-- WHAT YOU ARE ASKED TO DO --
Write out every record below exactly as it appears, omitting the pictures.
*-*-*
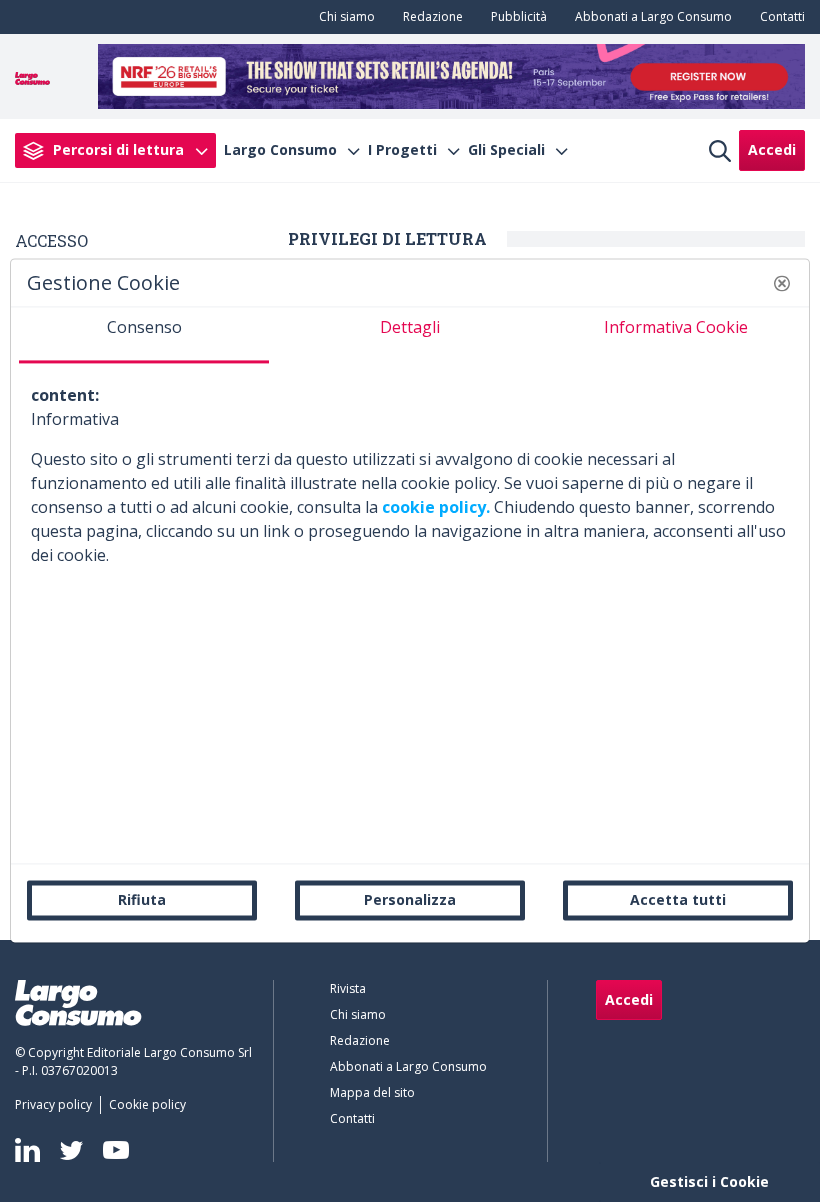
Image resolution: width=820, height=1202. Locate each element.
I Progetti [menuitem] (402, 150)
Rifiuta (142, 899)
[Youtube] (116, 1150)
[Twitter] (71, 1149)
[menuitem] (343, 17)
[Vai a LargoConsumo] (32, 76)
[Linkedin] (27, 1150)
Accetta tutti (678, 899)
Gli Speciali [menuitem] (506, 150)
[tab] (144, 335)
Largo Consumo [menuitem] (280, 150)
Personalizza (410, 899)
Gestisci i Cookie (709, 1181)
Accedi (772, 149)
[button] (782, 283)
*-*-*
-- OUTPUT FOR THIS TASK --
Image resolution: width=820, height=1202. Locate each element.
I Progetti [menuitem] (402, 150)
Rifiuta (142, 899)
[Youtube] (116, 1150)
[Twitter] (71, 1149)
[menuitem] (343, 17)
[Vai a LargoConsumo] (32, 76)
[Linkedin] (27, 1150)
Accetta tutti (678, 899)
Gli Speciali [menuitem] (506, 150)
[tab] (144, 335)
Largo Consumo [menuitem] (280, 150)
Personalizza (410, 899)
Gestisci i Cookie (709, 1181)
Accedi (772, 149)
[button] (782, 283)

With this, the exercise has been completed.